§ Prompt:
Down to the last line, restate the records below word for word, dropping every image.

§ Data records:
********
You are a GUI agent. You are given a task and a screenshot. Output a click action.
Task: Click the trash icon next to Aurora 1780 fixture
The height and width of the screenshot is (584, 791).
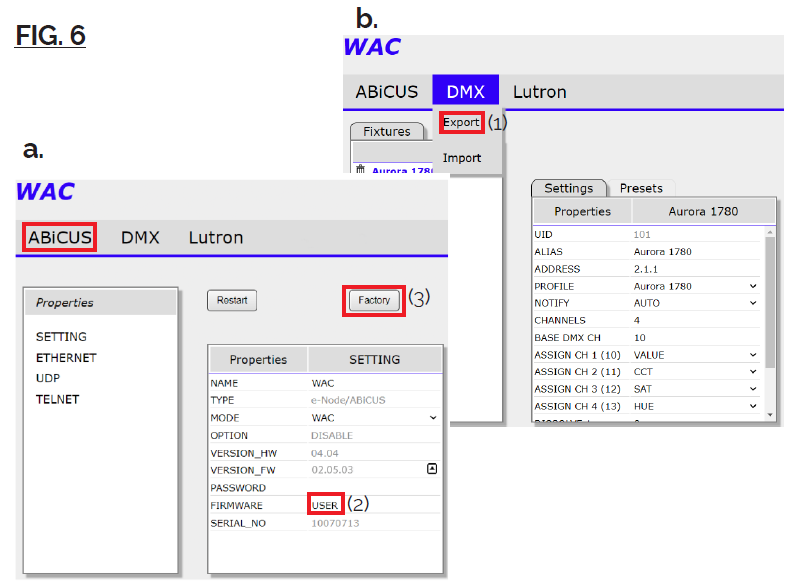point(360,171)
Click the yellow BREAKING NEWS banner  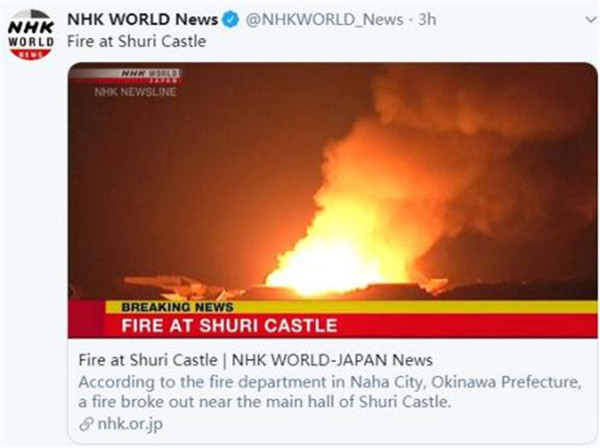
********
§ Expected answer:
You are a GUI agent. You are given a task and a screenshot. Output a click action.
Task: Click the trash icon next to Aurora 1780 fixture
The height and width of the screenshot is (584, 791).
point(360,171)
Click the yellow BREAKING NEWS banner  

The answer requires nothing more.